TASK OBJECTIVE:
The records need to be set down again exactly as they appear.

(RECORDS SUPPLIED begins)

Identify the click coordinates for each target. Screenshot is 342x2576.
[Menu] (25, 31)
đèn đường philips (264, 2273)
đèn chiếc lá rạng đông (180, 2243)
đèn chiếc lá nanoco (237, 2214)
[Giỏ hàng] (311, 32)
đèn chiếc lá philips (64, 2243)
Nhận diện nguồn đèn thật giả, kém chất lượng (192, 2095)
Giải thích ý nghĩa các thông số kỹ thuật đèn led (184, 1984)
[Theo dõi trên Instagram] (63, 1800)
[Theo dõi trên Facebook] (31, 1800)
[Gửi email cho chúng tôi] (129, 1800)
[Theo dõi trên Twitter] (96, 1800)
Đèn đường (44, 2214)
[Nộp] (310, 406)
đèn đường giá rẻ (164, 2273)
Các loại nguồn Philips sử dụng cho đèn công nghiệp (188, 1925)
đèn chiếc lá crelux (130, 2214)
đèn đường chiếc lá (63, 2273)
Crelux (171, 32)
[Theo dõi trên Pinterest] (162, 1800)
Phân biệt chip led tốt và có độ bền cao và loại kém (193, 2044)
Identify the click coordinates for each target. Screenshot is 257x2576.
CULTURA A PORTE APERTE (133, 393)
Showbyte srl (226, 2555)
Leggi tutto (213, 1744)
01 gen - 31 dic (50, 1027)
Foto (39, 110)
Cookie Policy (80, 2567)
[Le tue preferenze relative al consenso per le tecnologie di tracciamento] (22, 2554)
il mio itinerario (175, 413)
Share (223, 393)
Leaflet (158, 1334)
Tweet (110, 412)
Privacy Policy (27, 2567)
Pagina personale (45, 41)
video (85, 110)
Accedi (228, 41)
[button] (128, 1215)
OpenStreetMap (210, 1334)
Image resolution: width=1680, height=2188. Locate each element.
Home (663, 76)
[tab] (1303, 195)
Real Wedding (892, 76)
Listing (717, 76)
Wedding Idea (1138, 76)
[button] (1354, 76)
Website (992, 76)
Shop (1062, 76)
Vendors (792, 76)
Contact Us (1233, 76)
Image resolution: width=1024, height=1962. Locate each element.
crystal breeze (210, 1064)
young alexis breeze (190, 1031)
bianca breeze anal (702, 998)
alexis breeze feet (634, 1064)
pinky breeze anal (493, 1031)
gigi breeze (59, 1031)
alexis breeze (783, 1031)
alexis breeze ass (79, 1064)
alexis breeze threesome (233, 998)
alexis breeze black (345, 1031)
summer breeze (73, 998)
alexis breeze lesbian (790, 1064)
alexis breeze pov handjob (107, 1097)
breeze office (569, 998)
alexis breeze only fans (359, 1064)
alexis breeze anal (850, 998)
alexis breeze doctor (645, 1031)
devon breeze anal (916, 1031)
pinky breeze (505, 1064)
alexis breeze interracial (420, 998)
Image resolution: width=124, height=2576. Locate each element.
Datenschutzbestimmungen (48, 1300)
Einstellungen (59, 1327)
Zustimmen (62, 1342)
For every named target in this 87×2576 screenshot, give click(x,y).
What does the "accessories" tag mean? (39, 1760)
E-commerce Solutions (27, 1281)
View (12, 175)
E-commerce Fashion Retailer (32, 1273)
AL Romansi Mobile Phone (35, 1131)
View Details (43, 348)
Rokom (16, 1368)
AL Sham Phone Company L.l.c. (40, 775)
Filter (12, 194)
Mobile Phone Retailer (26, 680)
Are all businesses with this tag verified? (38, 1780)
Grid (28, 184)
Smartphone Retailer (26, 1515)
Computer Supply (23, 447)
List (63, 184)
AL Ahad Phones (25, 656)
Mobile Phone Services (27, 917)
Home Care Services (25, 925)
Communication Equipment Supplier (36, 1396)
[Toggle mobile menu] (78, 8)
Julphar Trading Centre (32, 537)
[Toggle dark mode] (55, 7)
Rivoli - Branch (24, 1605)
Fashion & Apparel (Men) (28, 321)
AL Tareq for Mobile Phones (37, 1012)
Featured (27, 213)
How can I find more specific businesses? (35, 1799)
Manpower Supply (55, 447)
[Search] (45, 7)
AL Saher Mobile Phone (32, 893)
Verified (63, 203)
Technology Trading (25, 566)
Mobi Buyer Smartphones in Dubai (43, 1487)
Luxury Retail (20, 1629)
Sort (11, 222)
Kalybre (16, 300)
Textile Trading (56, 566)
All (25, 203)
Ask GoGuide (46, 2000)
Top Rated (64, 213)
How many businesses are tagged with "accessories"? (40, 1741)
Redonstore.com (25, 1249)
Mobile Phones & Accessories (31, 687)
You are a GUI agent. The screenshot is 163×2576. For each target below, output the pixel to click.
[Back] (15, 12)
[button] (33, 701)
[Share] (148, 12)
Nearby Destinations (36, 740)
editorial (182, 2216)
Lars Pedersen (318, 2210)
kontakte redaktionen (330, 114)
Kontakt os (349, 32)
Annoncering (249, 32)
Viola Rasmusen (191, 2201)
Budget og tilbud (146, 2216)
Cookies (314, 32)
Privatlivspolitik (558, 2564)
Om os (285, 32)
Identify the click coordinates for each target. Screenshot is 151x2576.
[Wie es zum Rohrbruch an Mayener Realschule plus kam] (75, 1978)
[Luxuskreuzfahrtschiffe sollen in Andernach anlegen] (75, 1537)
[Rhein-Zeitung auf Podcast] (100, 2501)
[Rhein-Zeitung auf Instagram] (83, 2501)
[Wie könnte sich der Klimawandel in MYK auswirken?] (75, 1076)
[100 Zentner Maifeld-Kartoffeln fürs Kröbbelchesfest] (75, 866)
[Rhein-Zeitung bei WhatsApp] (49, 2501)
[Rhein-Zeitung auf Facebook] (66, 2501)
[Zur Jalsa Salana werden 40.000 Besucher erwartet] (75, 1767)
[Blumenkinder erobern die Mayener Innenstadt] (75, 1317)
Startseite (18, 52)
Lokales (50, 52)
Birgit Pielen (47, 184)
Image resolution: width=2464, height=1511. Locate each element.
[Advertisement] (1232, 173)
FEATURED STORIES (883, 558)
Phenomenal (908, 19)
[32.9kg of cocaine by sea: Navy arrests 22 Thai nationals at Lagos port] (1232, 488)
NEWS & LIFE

(RECORDS SUPPLIED ends)

SOLUTION TO THIS TASK:
Identify the click coordinates for each target. Screenshot is 342x2576.
[Menu] (25, 31)
đèn đường philips (264, 2273)
đèn chiếc lá rạng đông (180, 2243)
đèn chiếc lá nanoco (237, 2214)
[Giỏ hàng] (311, 32)
đèn chiếc lá philips (64, 2243)
Nhận diện nguồn đèn thật giả, kém chất lượng (192, 2095)
Giải thích ý nghĩa các thông số kỹ thuật đèn led (184, 1984)
[Theo dõi trên Instagram] (63, 1800)
[Theo dõi trên Facebook] (31, 1800)
[Gửi email cho chúng tôi] (129, 1800)
[Theo dõi trên Twitter] (96, 1800)
Đèn đường (44, 2214)
[Nộp] (310, 406)
đèn đường giá rẻ (164, 2273)
Các loại nguồn Philips sử dụng cho đèn công nghiệp (188, 1925)
đèn chiếc lá crelux (130, 2214)
đèn đường chiếc lá (63, 2273)
Crelux (171, 32)
[Theo dõi trên Pinterest] (162, 1800)
Phân biệt chip led tốt và có độ bền cao và loại kém (193, 2044)
Identify the click coordinates for each target. Screenshot is 257x2576.
CULTURA A PORTE APERTE (133, 393)
Showbyte srl (226, 2555)
Leggi tutto (213, 1744)
01 gen - 31 dic (50, 1027)
Foto (39, 110)
Cookie Policy (80, 2567)
[Le tue preferenze relative al consenso per le tecnologie di tracciamento] (22, 2554)
il mio itinerario (175, 413)
Share (223, 393)
Leaflet (158, 1334)
Tweet (110, 412)
Privacy Policy (27, 2567)
Pagina personale (45, 41)
video (85, 110)
Accedi (228, 41)
[button] (128, 1215)
OpenStreetMap (210, 1334)
Image resolution: width=1680, height=2188. Locate each element.
Home (663, 76)
[tab] (1303, 195)
Real Wedding (892, 76)
Listing (717, 76)
Wedding Idea (1138, 76)
[button] (1354, 76)
Website (992, 76)
Shop (1062, 76)
Vendors (792, 76)
Contact Us (1233, 76)
Image resolution: width=1024, height=1962. Locate each element.
crystal breeze (210, 1064)
young alexis breeze (190, 1031)
bianca breeze anal (702, 998)
alexis breeze feet (634, 1064)
pinky breeze anal (493, 1031)
gigi breeze (59, 1031)
alexis breeze (783, 1031)
alexis breeze ass (79, 1064)
alexis breeze threesome (233, 998)
alexis breeze black (345, 1031)
summer breeze (73, 998)
alexis breeze lesbian (790, 1064)
alexis breeze pov handjob (107, 1097)
breeze office (569, 998)
alexis breeze only fans (359, 1064)
alexis breeze anal (850, 998)
alexis breeze doctor (645, 1031)
devon breeze anal (916, 1031)
pinky breeze (505, 1064)
alexis breeze interracial (420, 998)
Image resolution: width=124, height=2576. Locate each element.
Datenschutzbestimmungen (48, 1300)
Einstellungen (59, 1327)
Zustimmen (62, 1342)
For every named target in this 87×2576 screenshot, give click(x,y).
What does the "accessories" tag mean? (39, 1760)
E-commerce Solutions (27, 1281)
View (12, 175)
E-commerce Fashion Retailer (32, 1273)
AL Romansi Mobile Phone (35, 1131)
View Details (43, 348)
Rokom (16, 1368)
AL Sham Phone Company L.l.c. (40, 775)
Filter (12, 194)
Mobile Phone Retailer (26, 680)
Are all businesses with this tag verified? (38, 1780)
Grid (28, 184)
Smartphone Retailer (26, 1515)
Computer Supply (23, 447)
List (63, 184)
AL Ahad Phones (25, 656)
Mobile Phone Services (27, 917)
Home Care Services (25, 925)
Communication Equipment Supplier (36, 1396)
[Toggle mobile menu] (78, 8)
Julphar Trading Centre (32, 537)
[Toggle dark mode] (55, 7)
Rivoli - Branch (24, 1605)
Fashion & Apparel (Men) (28, 321)
AL Tareq for Mobile Phones (37, 1012)
Featured (27, 213)
How can I find more specific businesses? (35, 1799)
Manpower Supply (55, 447)
[Search] (45, 7)
AL Saher Mobile Phone (32, 893)
Verified (63, 203)
Technology Trading (25, 566)
Mobi Buyer Smartphones in Dubai (43, 1487)
Luxury Retail (20, 1629)
Sort (11, 222)
Kalybre (16, 300)
Textile Trading (56, 566)
All (25, 203)
Ask GoGuide (46, 2000)
Top Rated (64, 213)
How many businesses are tagged with "accessories"? (40, 1741)
Redonstore.com (25, 1249)
Mobile Phones & Accessories (31, 687)
You are a GUI agent. The screenshot is 163×2576. For each target below, output the pixel to click.
[Back] (15, 12)
[button] (33, 701)
[Share] (148, 12)
Nearby Destinations (36, 740)
editorial (182, 2216)
Lars Pedersen (318, 2210)
kontakte redaktionen (330, 114)
Kontakt os (349, 32)
Annoncering (249, 32)
Viola Rasmusen (191, 2201)
Budget og tilbud (146, 2216)
Cookies (314, 32)
Privatlivspolitik (558, 2564)
Om os (285, 32)
Identify the click coordinates for each target. Screenshot is 151x2576.
[Wie es zum Rohrbruch an Mayener Realschule plus kam] (75, 1978)
[Luxuskreuzfahrtschiffe sollen in Andernach anlegen] (75, 1537)
[Rhein-Zeitung auf Podcast] (100, 2501)
[Rhein-Zeitung auf Instagram] (83, 2501)
[Wie könnte sich der Klimawandel in MYK auswirken?] (75, 1076)
[100 Zentner Maifeld-Kartoffeln fürs Kröbbelchesfest] (75, 866)
[Rhein-Zeitung bei WhatsApp] (49, 2501)
[Rhein-Zeitung auf Facebook] (66, 2501)
[Zur Jalsa Salana werden 40.000 Besucher erwartet] (75, 1767)
[Blumenkinder erobern die Mayener Innenstadt] (75, 1317)
Startseite (18, 52)
Lokales (50, 52)
Birgit Pielen (47, 184)
Image resolution: width=2464, height=1511. Locate each element.
[Advertisement] (1232, 173)
FEATURED STORIES (883, 558)
Phenomenal (908, 19)
[32.9kg of cocaine by sea: Navy arrests 22 Thai nationals at Lagos port] (1232, 488)
NEWS & LIFE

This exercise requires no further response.